On Friday, Jordan announced it will host an emergency summit on 11 June to coordinate a humanitarian response to the war in Gaza.

The gathering at the Dead Sea resort, which is being jointly organised with Egypt and the United Nations, will bring together aid agency chiefs and heads of donor governments.

It "seeks to identify ways to bolster the international community's response to the humanitarian catastrophe in the Gaza Strip", the Jordanian Royal Court said in a statement.

It will also address "operational and logistical needs" and push for "a collective coordinated response" to the crisis in Gaza.

"The war in Gaza is causing extreme suffering for the entire population of... with the threat of famine, widespread trauma, and unprecedented levels of destruction, as well as lack of access to food, water, shelter or medicine," it added.

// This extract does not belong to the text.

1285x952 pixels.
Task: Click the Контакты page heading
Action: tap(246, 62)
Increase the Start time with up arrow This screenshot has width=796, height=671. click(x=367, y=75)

US Secretary of State Antony Blinken acknowledged that the humanitarian situation was "dire" in Gaza in comments on Friday.

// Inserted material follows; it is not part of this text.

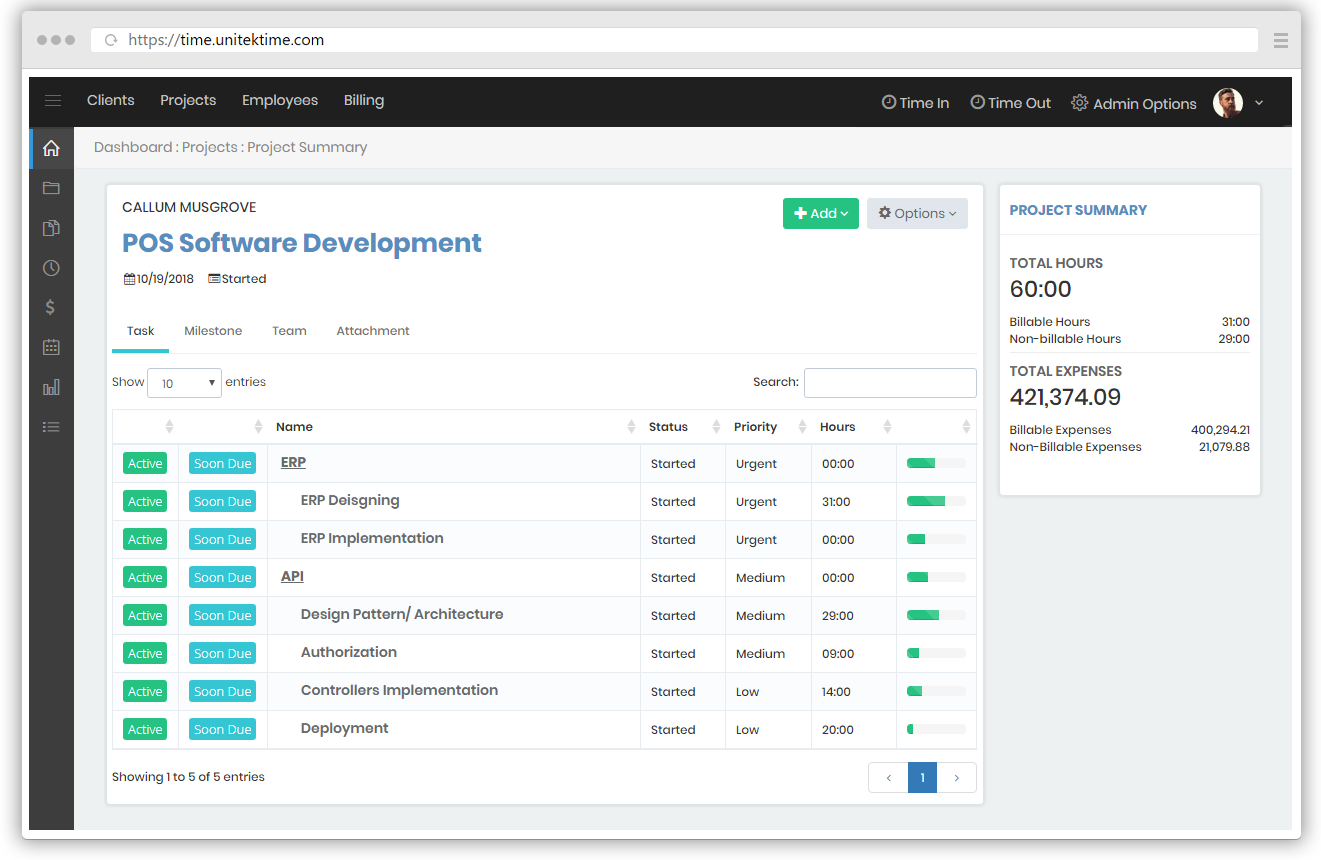Screen dimensions: 1321x860
Task: Click into the Search input field
Action: [890, 383]
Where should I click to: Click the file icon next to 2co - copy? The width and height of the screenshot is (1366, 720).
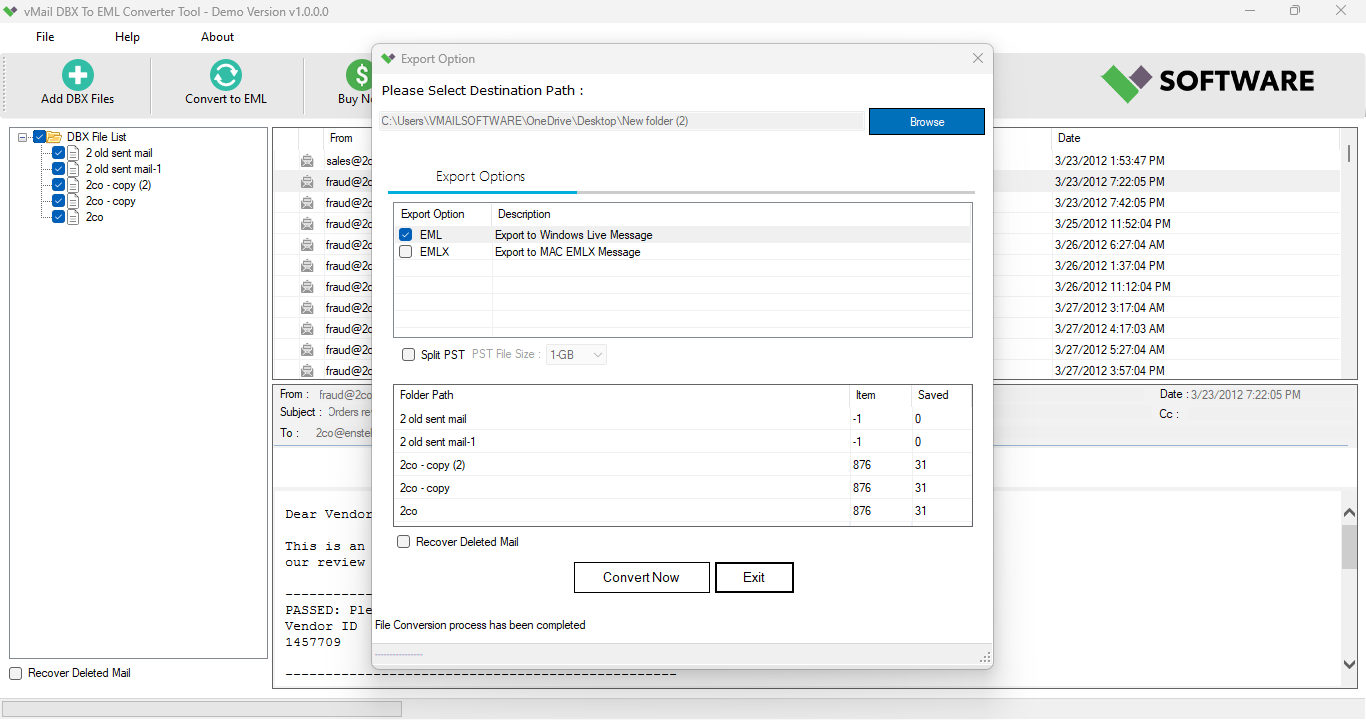coord(72,200)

His comments came just a day after USAID chief Samantha Power quoted aid workers as saying that the "conditions are worse now than ever before" in Gaza.

"The humanitarian situation remains dire for people in Gaza," Blinken told reporters in Prague when asked about Power's remarks.

"We've seen changes - some positive changes - but the net effect is not there," he said.

"We're not just measuring inputs, we're measuring impact. And yes, the impact remains insufficient in terms of addressing the acute needs of children, women and men in Gaza," Blinken said.

Washington has built a temporary pier into Gaza at a cost of at least $320 million, but it was damaged in poor weather, suspending deliveries.